If shareholders of a Fund do not approve the Reorganization, the Fund will
continue in business in its current corporate form.

Procedures for Reorganization. In connection with the Reorganization, after the
close of business on the date of effectiveness of the Reorganization (the
"Effective Date"), but prior to its completion, one share of each class of the
New Fund will be issued to the Fund. The Fund, as the sole shareholder of each
class of the New Fund, will then take the following actions:

     (1) approve a proposed new Management Agreement and Subadvisory Agreement
          on behalf of the respective class of the New Fund on the same terms as
          the then existing agreements;

     (2) ratify the selection of KPMG Peat Marwick LLP as auditors for the New
          Fund; and

                                      15
<PAGE>
 
     (3) ratify the election as board members of the Trust the same persons who
         are nominated as Board Members in Item 1. 

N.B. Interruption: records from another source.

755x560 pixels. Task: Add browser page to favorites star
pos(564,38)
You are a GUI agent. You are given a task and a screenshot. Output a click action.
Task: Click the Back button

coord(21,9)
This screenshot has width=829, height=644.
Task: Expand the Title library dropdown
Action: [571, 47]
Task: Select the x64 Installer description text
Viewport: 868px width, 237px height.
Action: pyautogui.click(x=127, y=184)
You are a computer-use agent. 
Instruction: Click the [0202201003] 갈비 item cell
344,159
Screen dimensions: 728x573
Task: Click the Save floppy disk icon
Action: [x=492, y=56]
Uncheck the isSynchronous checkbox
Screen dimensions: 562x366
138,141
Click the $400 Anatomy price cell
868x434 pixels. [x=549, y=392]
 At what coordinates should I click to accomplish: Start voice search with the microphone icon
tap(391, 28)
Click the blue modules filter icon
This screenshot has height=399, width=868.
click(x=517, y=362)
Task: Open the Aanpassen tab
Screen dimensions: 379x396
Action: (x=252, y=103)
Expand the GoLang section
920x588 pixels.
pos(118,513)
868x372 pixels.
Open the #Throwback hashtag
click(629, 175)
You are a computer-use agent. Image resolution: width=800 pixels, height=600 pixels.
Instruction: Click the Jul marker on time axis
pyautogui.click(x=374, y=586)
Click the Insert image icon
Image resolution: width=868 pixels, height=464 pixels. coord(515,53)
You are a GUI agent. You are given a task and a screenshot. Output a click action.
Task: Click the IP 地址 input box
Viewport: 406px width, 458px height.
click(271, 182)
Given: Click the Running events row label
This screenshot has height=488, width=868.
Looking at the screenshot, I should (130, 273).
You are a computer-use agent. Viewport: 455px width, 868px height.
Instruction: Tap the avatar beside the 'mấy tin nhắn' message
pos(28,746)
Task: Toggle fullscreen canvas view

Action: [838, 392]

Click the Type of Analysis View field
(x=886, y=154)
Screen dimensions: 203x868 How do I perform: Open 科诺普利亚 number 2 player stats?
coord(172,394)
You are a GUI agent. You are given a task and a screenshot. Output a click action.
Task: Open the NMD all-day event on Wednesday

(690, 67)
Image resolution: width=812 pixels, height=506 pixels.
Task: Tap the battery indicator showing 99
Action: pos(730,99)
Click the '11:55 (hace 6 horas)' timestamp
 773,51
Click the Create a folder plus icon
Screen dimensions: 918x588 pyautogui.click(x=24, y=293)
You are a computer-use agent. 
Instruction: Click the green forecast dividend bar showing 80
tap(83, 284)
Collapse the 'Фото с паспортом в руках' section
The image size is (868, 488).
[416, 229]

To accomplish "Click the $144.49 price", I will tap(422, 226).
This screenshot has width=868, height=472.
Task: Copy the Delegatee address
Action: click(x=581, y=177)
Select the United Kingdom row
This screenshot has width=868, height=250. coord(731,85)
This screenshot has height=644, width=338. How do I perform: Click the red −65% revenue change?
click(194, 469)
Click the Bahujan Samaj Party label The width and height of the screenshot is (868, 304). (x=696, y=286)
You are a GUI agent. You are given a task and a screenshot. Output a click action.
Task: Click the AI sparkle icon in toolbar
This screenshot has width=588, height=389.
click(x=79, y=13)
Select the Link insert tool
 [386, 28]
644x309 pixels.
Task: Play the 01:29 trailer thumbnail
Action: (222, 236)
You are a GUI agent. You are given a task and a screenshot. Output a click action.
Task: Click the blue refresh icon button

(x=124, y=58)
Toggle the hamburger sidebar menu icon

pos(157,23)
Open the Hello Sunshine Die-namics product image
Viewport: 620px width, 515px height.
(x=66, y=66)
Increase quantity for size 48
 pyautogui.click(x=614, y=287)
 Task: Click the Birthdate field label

Thereafter, on the Effective Date, the Fund will transfer all its assets to the
New Fund in exchange for shares of New Fund and the assumption by New Fund of
all the liabilities of the Fund, the Fund will distribute to each shareholder of
the Fund shares of the New Fund in a number equal to the number of shares
(including any fractional share) of the Fund then owned by such shareholder and
having the same net asset value per share as the net asset value of the Fund on
the Effective Date, the shares of the Fund owned by the shareholder will be
cancelled and the Fund will then terminate. A shareholder of the Fund will
therefore acquire the same pro rata interest in the New Fund as of the effective
time of the Reorganization as the shareholder had in the Fund immediately prior
to the Reorganization. The New Fund will then operate in the same manner and
with the same investment objectives and policies as the Fund, giving effect to
the results of the shareholder votes on the other items included in this proxy,
including any change of fundamental investment policies.

Confirmations of the shares of the New Fund received in the Reorganization in
exchange for shares of the Fund will not be issued to shareholders because the
number and value of shares held by a shareholder will not be changed by the
Reorganization. It will not be necessary for a shareholder holding certificates
of a Fund to exchange those certificates for new certificates representing
shares of the New Fund following consummation of the Reorganization.
Certificates for shares of a Fund issued prior to the Reorganization will
represent shares of the New Fund after the Reorganization.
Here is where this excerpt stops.